Analysis of phylogenetic relationship consensus sequence in multi-species GIFs

A phylogenetic tree was constructed using the amino acid sequences that encode GIF genes from P. euphratica and various other species. The SMART website was utilized to extract the domain coordinates from the GIF protein sequence of P. euphratica and other various species. The sequences of the GIF domain were extracted using its coordinates and merged into a new sequence matrix. Then, the merged protein sequences were aligned by ClustalW. After the amino acid sequences were aligned, gap trimming was performed using the multiple alignment trimming tools of TBtools software [35], with a site coverage cutoff parameter set at 0.95. Subsequently, a phylogenetic tree was constructed using MEGA v7 software employing the neighbor-joining (NJ) method with 1000 bootstrap replicates. The percentage of replicate trees in which the associated taxa clustered together in the bootstrap test (1000 replicates) was shown next to the branches. The Dayhoff matrix-based method was used to calculate evolutionary distances, which were expressed as the number of amino acid substitutions per site. Ambiguous positions were excluded for each pair of sequences using the pairwise deletion option. TBtools and iTOL online website (https://itol.embl.de/) were used to visualize the phylogenetic tree.

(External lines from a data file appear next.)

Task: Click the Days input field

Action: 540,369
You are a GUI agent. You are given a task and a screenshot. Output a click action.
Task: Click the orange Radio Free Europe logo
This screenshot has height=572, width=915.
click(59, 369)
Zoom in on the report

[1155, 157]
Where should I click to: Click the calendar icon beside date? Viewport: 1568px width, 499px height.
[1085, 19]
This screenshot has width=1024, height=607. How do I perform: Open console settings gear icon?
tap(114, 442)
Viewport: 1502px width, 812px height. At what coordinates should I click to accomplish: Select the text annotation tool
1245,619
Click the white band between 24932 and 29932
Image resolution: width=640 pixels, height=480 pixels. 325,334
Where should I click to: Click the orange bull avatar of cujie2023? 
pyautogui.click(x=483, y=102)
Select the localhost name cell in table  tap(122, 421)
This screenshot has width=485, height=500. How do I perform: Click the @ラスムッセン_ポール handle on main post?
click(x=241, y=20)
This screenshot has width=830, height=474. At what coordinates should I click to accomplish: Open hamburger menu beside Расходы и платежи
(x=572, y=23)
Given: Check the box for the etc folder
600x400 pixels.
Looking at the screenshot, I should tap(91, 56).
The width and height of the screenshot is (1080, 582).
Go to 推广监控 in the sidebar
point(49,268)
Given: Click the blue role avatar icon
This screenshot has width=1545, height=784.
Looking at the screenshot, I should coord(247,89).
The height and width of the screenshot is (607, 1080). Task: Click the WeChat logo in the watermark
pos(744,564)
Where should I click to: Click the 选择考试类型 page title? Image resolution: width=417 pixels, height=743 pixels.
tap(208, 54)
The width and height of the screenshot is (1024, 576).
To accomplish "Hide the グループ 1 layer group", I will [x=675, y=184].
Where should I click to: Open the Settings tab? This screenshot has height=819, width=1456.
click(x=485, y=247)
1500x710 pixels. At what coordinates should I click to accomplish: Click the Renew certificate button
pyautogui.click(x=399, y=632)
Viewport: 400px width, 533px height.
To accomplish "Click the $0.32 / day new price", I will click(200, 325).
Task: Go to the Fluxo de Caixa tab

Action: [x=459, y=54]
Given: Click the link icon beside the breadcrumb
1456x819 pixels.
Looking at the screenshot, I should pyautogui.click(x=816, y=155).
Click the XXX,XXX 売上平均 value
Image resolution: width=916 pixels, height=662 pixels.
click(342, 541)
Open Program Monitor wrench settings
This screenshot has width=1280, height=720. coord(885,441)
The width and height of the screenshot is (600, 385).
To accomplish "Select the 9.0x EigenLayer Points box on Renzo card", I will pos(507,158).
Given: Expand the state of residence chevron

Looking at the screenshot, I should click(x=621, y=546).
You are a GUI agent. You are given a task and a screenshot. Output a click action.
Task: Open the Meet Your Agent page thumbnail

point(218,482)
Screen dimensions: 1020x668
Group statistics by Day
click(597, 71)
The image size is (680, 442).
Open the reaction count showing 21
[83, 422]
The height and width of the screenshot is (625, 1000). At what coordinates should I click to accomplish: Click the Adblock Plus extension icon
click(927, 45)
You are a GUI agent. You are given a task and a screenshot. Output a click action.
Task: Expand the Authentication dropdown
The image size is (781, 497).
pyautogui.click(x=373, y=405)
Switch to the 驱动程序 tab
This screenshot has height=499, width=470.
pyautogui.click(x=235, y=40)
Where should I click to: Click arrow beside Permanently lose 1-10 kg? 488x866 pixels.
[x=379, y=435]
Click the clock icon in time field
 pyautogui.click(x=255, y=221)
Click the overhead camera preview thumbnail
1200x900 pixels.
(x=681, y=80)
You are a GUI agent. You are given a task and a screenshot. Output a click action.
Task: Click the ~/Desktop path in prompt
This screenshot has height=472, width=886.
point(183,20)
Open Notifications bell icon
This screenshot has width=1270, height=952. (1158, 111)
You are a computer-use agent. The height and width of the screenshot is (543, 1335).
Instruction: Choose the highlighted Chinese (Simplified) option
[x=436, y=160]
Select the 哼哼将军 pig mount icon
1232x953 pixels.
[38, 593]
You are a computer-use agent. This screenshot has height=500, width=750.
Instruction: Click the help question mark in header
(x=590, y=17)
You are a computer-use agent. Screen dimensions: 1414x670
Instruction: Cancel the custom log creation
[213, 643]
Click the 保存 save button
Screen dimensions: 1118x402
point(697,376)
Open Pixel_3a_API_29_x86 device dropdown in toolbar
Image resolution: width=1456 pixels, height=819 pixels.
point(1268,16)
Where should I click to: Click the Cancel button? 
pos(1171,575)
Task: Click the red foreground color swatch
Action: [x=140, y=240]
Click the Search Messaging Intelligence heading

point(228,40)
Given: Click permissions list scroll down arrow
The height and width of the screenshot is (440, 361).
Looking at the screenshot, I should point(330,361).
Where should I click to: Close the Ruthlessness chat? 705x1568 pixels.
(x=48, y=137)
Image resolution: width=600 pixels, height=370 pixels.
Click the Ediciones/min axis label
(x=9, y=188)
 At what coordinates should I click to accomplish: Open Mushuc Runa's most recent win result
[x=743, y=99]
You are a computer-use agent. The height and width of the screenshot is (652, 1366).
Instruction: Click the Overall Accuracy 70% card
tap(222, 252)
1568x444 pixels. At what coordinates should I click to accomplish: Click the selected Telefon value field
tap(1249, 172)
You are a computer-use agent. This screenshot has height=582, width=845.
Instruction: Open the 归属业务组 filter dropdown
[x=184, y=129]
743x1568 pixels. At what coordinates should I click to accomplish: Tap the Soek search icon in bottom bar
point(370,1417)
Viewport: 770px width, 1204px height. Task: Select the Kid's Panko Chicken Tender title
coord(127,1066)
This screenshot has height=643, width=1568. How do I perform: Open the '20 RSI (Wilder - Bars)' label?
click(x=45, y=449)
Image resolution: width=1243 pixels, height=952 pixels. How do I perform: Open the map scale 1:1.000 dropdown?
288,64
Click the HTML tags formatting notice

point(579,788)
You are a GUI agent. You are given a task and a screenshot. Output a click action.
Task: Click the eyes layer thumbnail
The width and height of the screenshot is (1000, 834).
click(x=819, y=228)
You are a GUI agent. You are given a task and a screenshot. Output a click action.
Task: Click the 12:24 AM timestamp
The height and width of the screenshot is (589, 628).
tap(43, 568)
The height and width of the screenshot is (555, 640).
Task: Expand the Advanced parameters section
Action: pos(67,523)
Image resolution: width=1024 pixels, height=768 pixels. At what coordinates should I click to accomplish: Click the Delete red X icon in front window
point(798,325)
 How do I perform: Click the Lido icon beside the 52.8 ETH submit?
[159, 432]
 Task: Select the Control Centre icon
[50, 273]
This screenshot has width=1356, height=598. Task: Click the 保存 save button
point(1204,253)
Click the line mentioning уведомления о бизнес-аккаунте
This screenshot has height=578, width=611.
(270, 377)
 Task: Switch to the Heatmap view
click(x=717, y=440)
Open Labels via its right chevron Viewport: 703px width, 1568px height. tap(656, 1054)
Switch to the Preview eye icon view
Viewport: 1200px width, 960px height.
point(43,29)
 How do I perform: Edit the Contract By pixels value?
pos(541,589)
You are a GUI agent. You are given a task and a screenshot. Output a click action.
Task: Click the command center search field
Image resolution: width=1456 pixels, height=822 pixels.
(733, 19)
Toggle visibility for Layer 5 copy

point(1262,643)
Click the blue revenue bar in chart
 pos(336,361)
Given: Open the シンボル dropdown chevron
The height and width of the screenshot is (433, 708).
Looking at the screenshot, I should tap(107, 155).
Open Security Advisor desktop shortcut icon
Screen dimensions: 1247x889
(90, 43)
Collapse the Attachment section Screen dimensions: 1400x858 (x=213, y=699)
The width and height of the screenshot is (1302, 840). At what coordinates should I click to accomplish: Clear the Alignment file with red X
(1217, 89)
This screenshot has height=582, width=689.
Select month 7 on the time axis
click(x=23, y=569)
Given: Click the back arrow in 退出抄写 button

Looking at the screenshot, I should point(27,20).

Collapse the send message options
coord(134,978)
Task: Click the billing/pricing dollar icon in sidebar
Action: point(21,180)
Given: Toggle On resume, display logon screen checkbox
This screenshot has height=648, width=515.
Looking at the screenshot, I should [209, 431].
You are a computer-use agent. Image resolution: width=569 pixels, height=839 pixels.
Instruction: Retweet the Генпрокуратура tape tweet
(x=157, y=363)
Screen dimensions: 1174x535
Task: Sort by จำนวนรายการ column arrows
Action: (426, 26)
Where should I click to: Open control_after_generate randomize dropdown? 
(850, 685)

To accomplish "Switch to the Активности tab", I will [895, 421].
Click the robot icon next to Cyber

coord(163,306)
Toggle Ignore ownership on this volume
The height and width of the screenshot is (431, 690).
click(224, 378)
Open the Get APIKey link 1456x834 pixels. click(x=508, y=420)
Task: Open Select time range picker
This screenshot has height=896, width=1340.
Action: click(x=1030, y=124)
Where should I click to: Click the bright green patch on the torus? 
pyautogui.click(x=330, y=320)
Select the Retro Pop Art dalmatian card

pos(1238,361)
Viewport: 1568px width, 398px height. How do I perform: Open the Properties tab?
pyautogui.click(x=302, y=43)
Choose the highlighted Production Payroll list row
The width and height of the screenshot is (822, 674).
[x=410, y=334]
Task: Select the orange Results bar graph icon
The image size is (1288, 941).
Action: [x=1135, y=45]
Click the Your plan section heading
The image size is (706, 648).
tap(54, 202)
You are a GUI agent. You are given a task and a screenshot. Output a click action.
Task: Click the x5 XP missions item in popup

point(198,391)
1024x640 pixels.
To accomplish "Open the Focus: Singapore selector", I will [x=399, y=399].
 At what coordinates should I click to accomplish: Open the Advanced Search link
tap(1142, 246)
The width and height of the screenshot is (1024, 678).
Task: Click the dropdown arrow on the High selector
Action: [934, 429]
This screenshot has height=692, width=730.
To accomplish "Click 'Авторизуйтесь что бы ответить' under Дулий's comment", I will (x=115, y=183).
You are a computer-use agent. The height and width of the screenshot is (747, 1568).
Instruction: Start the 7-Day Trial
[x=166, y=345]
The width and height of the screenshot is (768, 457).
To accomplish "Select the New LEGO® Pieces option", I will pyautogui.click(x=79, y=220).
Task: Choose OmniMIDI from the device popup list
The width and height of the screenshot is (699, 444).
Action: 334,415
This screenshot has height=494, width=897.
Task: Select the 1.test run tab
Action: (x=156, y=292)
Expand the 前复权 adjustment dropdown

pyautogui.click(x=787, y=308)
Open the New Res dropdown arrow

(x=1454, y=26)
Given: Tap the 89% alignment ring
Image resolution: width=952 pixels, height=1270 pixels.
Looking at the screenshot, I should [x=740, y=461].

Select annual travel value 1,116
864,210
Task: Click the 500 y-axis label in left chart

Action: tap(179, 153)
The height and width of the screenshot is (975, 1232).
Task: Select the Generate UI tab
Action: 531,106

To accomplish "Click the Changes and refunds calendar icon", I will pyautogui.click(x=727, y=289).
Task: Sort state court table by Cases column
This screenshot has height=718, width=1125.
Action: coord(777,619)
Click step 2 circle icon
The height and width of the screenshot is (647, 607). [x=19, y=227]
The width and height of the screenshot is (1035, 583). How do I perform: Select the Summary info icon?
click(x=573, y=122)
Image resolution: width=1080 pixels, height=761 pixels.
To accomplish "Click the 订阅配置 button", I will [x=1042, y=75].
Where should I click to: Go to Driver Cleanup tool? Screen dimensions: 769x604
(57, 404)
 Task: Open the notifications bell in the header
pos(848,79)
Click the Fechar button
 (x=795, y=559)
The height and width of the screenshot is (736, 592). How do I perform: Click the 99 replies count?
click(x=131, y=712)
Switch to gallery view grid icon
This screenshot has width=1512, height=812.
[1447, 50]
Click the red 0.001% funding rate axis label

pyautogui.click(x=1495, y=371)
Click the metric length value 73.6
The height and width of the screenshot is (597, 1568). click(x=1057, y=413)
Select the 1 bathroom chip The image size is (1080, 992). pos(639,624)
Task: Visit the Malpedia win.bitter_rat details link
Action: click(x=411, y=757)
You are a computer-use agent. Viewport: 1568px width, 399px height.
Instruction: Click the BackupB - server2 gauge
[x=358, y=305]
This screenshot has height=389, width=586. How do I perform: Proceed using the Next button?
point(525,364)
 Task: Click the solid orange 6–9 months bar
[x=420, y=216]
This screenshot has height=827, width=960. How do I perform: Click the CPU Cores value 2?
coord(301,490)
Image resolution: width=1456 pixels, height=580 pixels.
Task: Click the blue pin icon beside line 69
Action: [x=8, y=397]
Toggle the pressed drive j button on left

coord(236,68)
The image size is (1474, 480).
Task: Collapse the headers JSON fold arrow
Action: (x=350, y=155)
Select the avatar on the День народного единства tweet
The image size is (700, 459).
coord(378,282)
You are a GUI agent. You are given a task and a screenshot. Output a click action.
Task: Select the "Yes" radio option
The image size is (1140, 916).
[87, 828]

Additionally, we used the MEME tool (http://meme-suite.org/) to classify and analyze the conserved motifs of each GIF protein sequence. We set the maximum motif number was 5 and other parameters are default settings.

Collinearity analysis of multi-species GIFs

The BLASTP alignment was used to identify orthologous pairs between P. euphratica and six other species (P. pruinose, P. trichocarpa, P. deltoides, S. sinopurpurea, S. suchowensis, and A. thaliana). Then, the collinear blocks between P. euphratica and each other species of P. deltoide, P. trichocarpa, A. thaliana, S. sinopurpurea and S. sinopurpurea were identified using MCscan software and visualized using JCVI (https://zenodo.org/record/31631/).

Promoter analysis ofGIFpromoters.

The upstream 2000 bp (bp) sequences apart from the transcription start sites of these PeGIFs genes were identified as potential promoters using TBtools. Subsequently, the cis-elements within each promoter were identified using PlantCARE (http://bioinformatics.psb.ugent.be/webtools/plantcare/html/).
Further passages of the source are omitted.